» **Set problem 1**:
In the records, take the part that opens with the line containing "Image resolution: width=617" and closes with the line containing "pyautogui.click(x=192, y=27)". Lay out only those lines as a JSON list of strings, one string per line, with blank lines left out.

Here is a new development. I really hope you could tell me what you think based on the new "evidence." If you think it is evidence at all...

 

Last night he texts me at 9:30 and says good night, he is hitting the sheets cause he is tired and can't keep his eyes open; said he was up at 7 that morning and was falling asleep at his desk. Then at 12:30 a.m. I hear him typing something to me on Snapchat. He supposedly went to bed 3 hours earlier. The app always says in the notification window.. So and So is typing... Then I checked the chat window and he wasn't there - his emoji was not there - and there was nothing written. So, it's like he started typing and then changed his mind and went off the app. So, hearing him type, I thought he would get my message right away as I messaged him only a few minutes later. That was at 12:30 p.m. And he never answered me til 10 this morning.

 

So, why did he go on Snapchat at 12:30 and "type" something to me and then change his mind? When he texted me 3 hours earlier to say he was going to bed cause he couldn't keep his eyes open and said good night.

 

He said he was just checking Snapchat before he went to bed in case I messaged him and then he turned off notifications for the night. He does not like the notification sounds waking him up at night.

 

So, to me that seems like a lie. And then he did not hear that I snapped him back literally within a minute? And that he fell asleep when his head hit the pillow? Hmmmm. Apparently he went to sleep 3 HOURS EARLIER!

 

Why would it say he is typing if he was just checking to see if I messaged him? He could see if I sent him something without even going into the chat window. The main screen will show you if you have a NEW chat message.

» **Given records**:
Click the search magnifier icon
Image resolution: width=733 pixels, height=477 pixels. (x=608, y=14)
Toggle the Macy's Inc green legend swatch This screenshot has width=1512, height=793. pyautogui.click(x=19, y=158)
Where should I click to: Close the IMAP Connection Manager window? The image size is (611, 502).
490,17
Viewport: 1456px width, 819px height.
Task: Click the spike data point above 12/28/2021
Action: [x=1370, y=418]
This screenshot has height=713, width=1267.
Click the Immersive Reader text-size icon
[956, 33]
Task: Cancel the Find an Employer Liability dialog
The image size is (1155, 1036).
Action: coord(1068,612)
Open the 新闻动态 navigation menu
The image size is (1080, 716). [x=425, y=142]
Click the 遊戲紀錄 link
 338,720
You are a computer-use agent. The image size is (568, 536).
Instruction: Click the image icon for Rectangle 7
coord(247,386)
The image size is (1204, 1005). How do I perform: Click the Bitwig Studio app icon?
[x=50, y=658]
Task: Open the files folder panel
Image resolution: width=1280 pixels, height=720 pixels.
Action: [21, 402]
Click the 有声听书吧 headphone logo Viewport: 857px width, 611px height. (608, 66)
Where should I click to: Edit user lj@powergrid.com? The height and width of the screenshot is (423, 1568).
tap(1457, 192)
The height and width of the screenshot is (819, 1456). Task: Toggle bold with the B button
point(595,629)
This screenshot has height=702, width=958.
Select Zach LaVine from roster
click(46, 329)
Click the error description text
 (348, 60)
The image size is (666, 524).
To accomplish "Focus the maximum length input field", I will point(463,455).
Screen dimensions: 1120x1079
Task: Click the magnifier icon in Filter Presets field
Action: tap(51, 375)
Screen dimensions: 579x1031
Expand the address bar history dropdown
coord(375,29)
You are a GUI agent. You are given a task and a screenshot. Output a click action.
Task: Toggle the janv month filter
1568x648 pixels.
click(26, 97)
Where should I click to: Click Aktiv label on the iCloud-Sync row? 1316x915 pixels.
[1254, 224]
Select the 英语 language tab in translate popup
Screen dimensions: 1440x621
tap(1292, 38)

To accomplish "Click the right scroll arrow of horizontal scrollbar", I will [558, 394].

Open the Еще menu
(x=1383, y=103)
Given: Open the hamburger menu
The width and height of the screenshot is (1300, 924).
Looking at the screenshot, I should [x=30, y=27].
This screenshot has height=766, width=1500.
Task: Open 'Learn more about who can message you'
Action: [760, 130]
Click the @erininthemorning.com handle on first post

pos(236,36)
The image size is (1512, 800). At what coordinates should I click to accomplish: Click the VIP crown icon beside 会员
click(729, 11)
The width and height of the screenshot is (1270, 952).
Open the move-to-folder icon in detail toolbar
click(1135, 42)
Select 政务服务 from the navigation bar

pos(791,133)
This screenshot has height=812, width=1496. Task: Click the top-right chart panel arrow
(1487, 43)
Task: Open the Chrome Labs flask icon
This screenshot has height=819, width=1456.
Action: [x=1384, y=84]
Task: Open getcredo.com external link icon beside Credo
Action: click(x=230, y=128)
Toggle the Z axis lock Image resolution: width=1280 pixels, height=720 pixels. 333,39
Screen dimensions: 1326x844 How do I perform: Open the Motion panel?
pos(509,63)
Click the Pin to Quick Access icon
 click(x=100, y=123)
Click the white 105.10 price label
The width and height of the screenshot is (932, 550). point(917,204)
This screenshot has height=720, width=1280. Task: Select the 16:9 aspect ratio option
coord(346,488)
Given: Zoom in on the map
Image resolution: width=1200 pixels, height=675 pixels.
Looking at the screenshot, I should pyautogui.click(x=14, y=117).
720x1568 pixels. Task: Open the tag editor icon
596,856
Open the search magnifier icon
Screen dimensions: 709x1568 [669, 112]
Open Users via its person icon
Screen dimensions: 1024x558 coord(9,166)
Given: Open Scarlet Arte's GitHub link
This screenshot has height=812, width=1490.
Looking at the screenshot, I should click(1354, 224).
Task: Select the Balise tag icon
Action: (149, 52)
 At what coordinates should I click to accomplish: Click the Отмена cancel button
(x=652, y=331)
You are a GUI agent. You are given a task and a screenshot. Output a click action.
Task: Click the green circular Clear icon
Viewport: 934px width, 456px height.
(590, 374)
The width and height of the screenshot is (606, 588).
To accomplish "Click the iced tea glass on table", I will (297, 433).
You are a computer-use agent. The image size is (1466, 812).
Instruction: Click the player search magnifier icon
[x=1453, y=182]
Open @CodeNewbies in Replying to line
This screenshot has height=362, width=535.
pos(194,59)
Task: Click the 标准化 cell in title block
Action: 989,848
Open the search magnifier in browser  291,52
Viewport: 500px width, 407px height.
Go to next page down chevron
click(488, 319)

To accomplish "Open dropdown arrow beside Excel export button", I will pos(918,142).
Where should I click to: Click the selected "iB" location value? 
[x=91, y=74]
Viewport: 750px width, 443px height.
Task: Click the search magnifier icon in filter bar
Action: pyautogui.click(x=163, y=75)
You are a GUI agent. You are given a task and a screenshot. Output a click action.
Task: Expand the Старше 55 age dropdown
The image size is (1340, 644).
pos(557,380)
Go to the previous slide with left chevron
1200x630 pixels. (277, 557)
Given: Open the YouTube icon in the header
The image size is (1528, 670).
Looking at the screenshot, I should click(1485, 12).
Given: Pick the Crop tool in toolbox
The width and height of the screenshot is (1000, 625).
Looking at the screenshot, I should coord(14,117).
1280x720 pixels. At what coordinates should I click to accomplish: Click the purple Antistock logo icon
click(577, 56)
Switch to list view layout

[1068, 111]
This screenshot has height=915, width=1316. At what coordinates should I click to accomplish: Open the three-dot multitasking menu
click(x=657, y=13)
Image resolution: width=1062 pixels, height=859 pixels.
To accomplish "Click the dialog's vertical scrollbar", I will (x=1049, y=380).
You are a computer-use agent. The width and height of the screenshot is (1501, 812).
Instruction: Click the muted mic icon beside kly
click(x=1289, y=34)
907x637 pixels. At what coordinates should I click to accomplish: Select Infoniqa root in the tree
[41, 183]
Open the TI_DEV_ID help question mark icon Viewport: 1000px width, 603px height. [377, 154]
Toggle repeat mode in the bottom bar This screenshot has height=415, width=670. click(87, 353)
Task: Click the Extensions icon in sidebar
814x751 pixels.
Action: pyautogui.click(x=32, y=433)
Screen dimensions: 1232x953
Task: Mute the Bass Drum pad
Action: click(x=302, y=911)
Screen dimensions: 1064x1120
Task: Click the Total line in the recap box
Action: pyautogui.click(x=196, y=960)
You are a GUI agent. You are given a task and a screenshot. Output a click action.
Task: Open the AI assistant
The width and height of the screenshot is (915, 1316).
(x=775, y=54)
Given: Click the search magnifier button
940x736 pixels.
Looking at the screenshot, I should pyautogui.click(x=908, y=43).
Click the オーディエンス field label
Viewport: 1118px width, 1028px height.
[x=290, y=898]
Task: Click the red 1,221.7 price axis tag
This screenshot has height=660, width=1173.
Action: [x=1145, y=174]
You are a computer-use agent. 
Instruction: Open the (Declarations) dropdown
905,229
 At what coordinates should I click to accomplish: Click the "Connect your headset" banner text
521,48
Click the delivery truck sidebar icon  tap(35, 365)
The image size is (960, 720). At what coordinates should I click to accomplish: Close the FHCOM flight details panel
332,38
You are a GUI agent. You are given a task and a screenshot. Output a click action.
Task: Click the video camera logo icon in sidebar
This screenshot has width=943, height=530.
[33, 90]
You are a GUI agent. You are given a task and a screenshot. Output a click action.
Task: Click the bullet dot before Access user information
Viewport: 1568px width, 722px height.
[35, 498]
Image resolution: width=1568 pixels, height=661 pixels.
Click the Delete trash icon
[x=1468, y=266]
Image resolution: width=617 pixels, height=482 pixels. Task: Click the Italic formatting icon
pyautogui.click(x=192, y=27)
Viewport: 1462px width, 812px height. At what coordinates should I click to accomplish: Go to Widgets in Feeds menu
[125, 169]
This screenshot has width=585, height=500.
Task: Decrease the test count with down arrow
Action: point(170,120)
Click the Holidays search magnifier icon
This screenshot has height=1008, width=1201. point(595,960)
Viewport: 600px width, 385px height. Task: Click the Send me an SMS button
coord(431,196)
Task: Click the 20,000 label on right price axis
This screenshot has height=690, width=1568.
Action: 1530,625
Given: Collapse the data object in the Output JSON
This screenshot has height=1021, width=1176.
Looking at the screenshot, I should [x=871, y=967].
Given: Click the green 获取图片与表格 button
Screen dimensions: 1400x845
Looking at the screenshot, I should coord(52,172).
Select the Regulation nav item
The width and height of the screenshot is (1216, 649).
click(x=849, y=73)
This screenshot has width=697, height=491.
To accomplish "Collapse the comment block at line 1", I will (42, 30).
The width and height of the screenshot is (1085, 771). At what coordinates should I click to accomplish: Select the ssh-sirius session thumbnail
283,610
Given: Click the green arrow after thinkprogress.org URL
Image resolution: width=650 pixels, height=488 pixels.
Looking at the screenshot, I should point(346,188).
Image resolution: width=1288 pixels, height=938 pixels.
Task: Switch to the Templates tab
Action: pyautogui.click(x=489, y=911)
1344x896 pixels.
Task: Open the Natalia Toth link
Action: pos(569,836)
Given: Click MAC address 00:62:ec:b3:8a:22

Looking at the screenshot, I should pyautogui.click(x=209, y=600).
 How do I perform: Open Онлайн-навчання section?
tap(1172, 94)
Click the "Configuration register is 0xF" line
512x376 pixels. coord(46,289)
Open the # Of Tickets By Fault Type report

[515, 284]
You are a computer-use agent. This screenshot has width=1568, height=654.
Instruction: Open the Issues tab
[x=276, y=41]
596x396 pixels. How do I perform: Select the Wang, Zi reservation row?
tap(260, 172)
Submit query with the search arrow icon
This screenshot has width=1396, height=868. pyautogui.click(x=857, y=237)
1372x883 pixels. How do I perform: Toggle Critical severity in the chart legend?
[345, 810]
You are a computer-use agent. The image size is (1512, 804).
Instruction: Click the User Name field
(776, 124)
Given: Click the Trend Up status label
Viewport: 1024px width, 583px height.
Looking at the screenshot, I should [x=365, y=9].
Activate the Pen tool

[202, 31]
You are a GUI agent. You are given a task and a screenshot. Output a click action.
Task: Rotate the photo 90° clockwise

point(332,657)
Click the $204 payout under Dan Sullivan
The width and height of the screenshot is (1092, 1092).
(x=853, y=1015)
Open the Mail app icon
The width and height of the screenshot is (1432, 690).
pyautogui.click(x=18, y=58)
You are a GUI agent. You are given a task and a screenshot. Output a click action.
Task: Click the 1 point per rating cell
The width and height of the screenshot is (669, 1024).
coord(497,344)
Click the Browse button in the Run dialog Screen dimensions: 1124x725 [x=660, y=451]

» **Set problem 2**:
Answer these questions from the post about the late-night Snapchat message.
(a) At what time did he text good night?
(b) According to the post, why does he turn off notifications for the night?
(c) What does the main screen show, according to the last paragraph of the post?

» **Reply 1**:
[
  "Image resolution: width=617 pixels, height=482 pixels. Task: Click the Italic formatting icon",
  "pyautogui.click(x=192, y=27)"
]

» **Reply 2**:
(a) 9:30
(b) He does not like the notification sounds waking him up at night.
(c) Whether you have a new chat message.